Inconsistent carbon reporting prevents investors from comparing companies

Carbon reporting from the world’s 250 biggest companies is so inconsistent as to make it virtually impossible for investors to compare one company’s performance with another, according to a study by KPMG.

More than half (53 percent) of companies state carbon reduction targets in their financial and corporate responsibility reports but two thirds of those reporting give no explanation of why they chose the targets, the study says.

While 84 percent of companies report on carbon emissions from their own operations and 79 percent disclose emissions levels from purchased power, this drops to 50 percent reporting on emissions in their supply chains while only 7 percent give any information on emissions from use of their products or services. Around half of the companies that mention carbon emissions in their reports refer readers to information from sources such as the Carbon Disclosure Project. 
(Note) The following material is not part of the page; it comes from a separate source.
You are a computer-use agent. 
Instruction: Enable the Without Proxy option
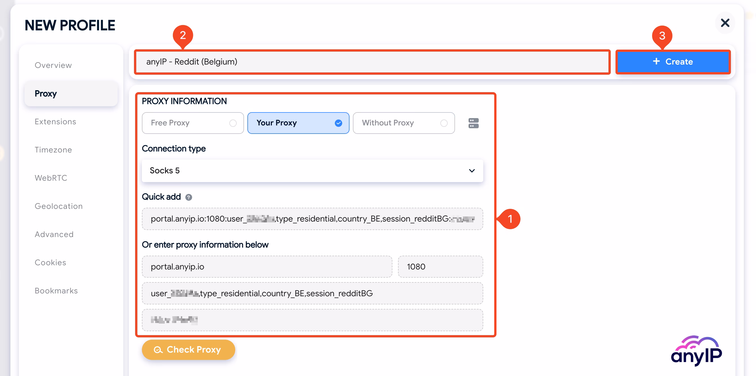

‘All stakeholders should be able to access good-quality, comparable information on a company’s carbon performance quickly and easily from the company’s annual financial or corporate responsibility reports. That is simply not the case today,’ says Wim Bartels, KPMG’s global head of sustainability reporting, in a press release. ‘There is a clear need for improvement, and global reporting guidelines on carbon could help to address this problem.’

The study outlines three basic principles that companies should follow when reporting on carbon emissions. First, companies should be clear about whether they consider climate change and carbon emissions as material issues, the study authors write. If they consider them material, they should describe which sources of their emissions they consider most important, provide data with third-party assurance and demonstrate that they monitor emissions regularly.
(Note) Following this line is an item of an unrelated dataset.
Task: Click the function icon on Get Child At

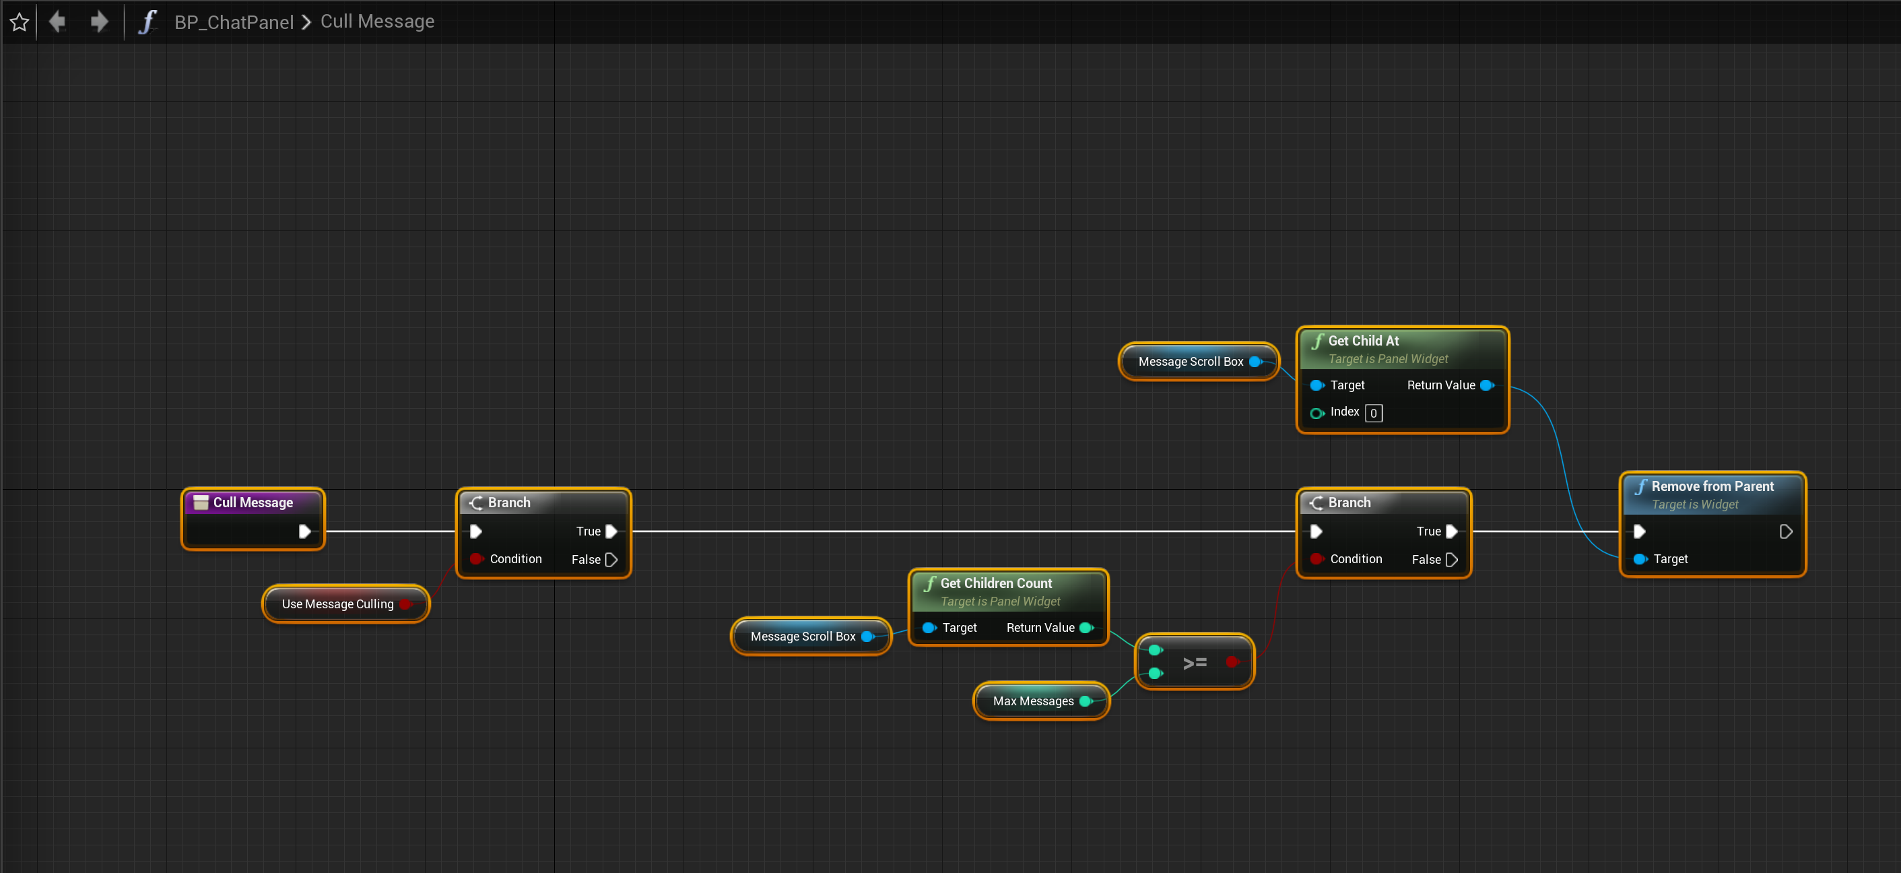Action: pos(1318,341)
For the second principle, KPMG says companies should disclose clear carbon reduction targets and measure their performance against them. Emissions reduction targets should cover a period of at least five years to show companies are committed to long-term improvement, the authors write.

The third principle calls on companies to explain clearly how they benefit from reducing emissions. The report also says the information should be set out in financial or integrated reports as well as in stand-alone corporate responsibility or sustainability reports.